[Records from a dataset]
★ ★ ★ ★ ★

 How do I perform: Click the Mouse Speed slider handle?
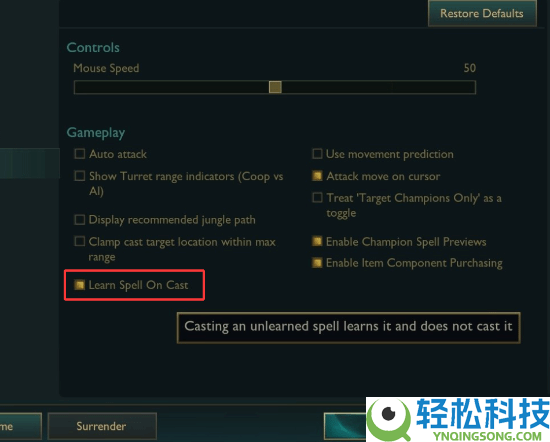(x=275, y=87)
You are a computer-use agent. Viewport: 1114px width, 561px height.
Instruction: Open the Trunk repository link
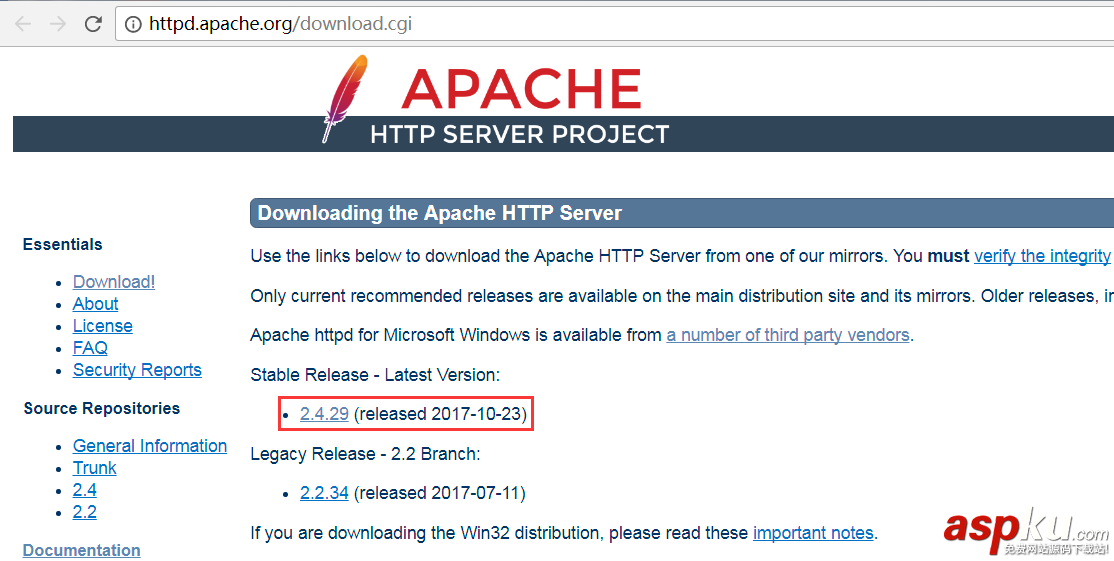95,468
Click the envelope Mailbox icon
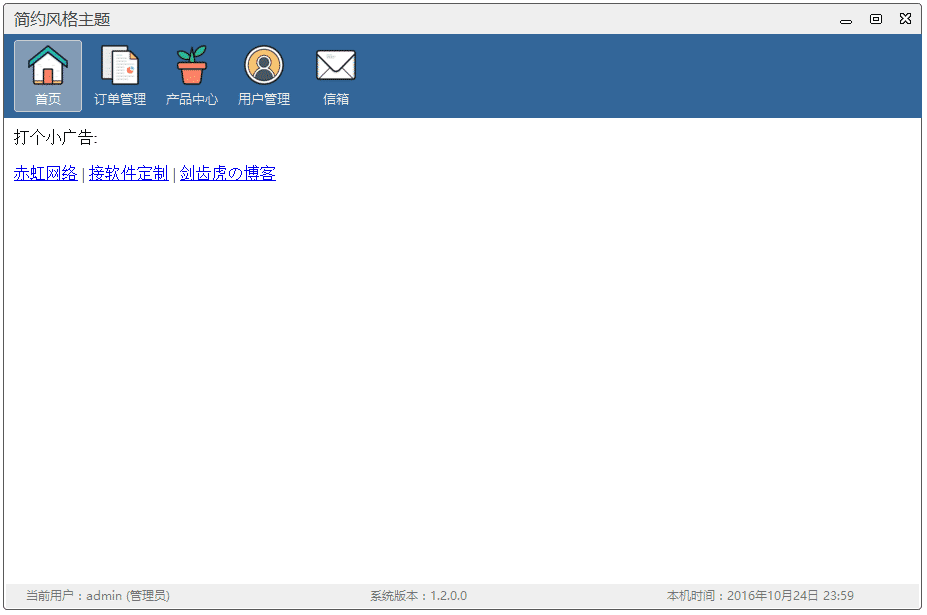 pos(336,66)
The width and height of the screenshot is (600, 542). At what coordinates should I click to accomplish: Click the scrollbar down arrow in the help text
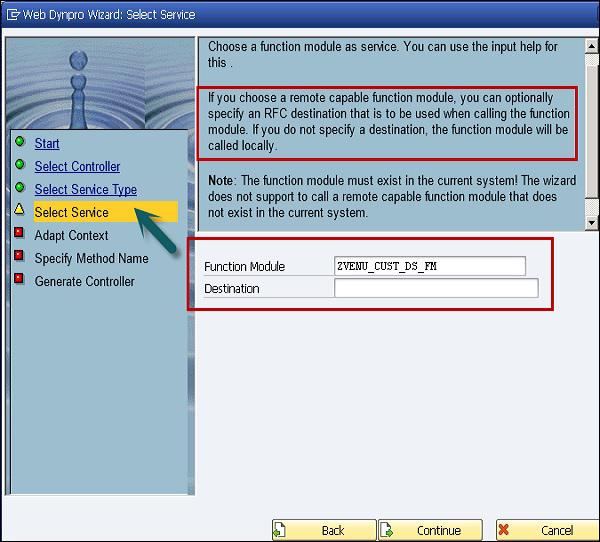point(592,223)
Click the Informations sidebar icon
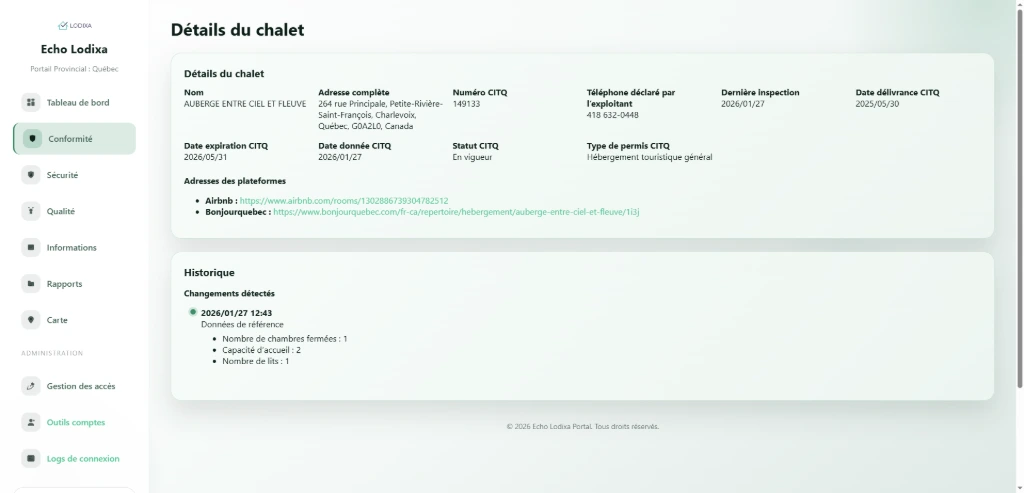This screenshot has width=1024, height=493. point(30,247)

★ ★ ★ ★ ★

WHAT THE EXERCISE ASKS: The lines to repeat start at the one holding "Instruction: Open the Trunk repository link" and run through the last line of the records above; write them out exactly, both ends included, but not the pictures.

SOLUTION FOR THIS EXERCISE:
Instruction: Open the Trunk repository link
95,468
Click the envelope Mailbox icon
 pos(336,66)
The width and height of the screenshot is (600, 542). At what coordinates should I click to accomplish: Click the scrollbar down arrow in the help text
point(592,223)
Click the Informations sidebar icon
This screenshot has width=1024, height=493. point(30,247)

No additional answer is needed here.